■ **Document extract**
Unless the context requires otherwise,
references to “we,” “us,” “our,” or “Enterprise” within the context of this
Current Report refer to the business and operations of Enterprise Products
Partners L.P. and its consolidated subsidiaries. References to “EPCO”
refer to Enterprise Products Company (formerly EPCO, Inc.), a private company
affiliate of Enterprise and its ultimate parent company. References
to “DEP” or “Duncan Energy Partners” refer to Duncan Energy Partners L.P., which
is a consolidated subsidiary of Enterprise.
Use
of Non-GAAP financial measures
Our press
release and/or the webcast conference call discussion include the non-generally
accepted accounting principle (“non-GAAP”) financial measures of gross operating
margin, distributable cash flow and Adjusted EBITDA. The press
release provides reconciliations of these non-GAAP financial measures to their
most directly comparable financial measures calculated and presented in
accordance with U.S. generally accepted accounting principles
(“GAAP”). Our non-GAAP financial measures should not be considered as
alternatives to GAAP measures such as net income, operating income, net cash
flows provided by operating activities or any other measure of financial
performance or liquidity calculated and presented in accordance with
GAAP. Our non-GAAP financial measures may not be comparable to
similarly-titled measures of other companies because they may not calculate such
measures in the same manner as we do.
Gross
operating margin. We evaluate segment performance based on the
non-GAAP financial measure of gross operating margin. Gross operating
margin (either in total or by individual segment) is an important performance
measure of the core profitability of our operations. This measure
forms the basis of our internal financial reporting and is used by management in
deciding how to allocate capital resources among business
segments. We believe that investors benefit from having access to the
same financial measures that our management uses in evaluating segment
results. The GAAP financial measure most directly comparable to
total segment gross operating margin is operating income.
We define
total segment gross operating margin as operating income before: (i)

■ **Provided data**
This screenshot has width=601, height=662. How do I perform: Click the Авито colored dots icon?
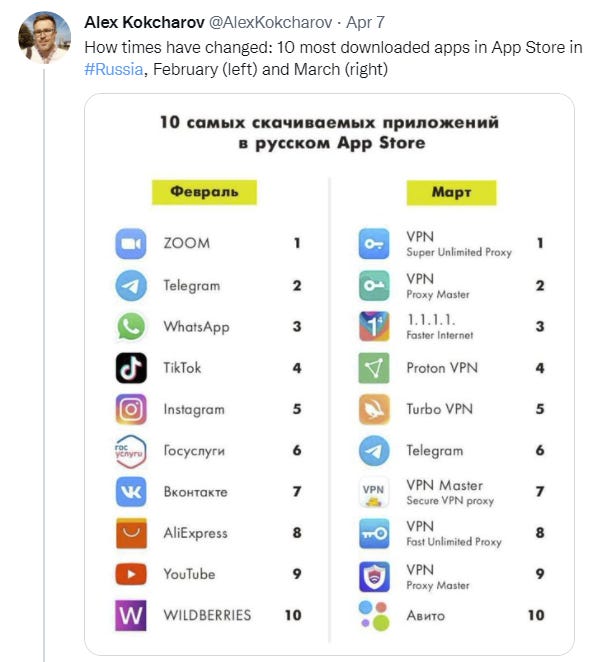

■ **Parts of the exercise**
a. For the Enterprise Products Partners report excerpt, decide whether each statement agrees with it, answering yes or no and quoting the deciding words: (i) Duncan Energy Partners L.P. is a consolidated subsidiary of Enterprise; (ii) EPCO is a public company; (iii) the non-GAAP financial measures may serve as alternatives to net income.
b. Carry on the Enterprise Products Partners report excerpt from the point where it stops.

■ **Answers per task**
a.
(i) Yes: "which is a consolidated subsidiary of Enterprise."
(ii) No: "a private company affiliate of Enterprise and its ultimate parent company."
(iii) No: "Our non-GAAP financial measures should not be considered as alternatives to GAAP measures such as net income."

b.
depreciation, amortization and accretion expense; (ii) non-cash consolidated
asset impairment charges; (iii) operating lease expenses for which we do not
have the payment obligation; (iv) gains and losses from asset sales and related
transactions; and (v) general and administrative costs. Gross
operating margin by segment is calculated by subtracting segment operating costs
and expenses (net of the adjustments noted above) from segment revenues, with
both segment totals before the elimination of intercompany
transactions. In accordance with GAAP, intercompany accounts and
transactions are eliminated in consolidation. Gross operating margin is
exclusive of other income and expense transactions, provision for income taxes,
the cumulative effect of changes in accounting principles and extraordinary
items. Gross operating margin is presented on a 100% basis before the
allocation of earnings to noncontrolling interests.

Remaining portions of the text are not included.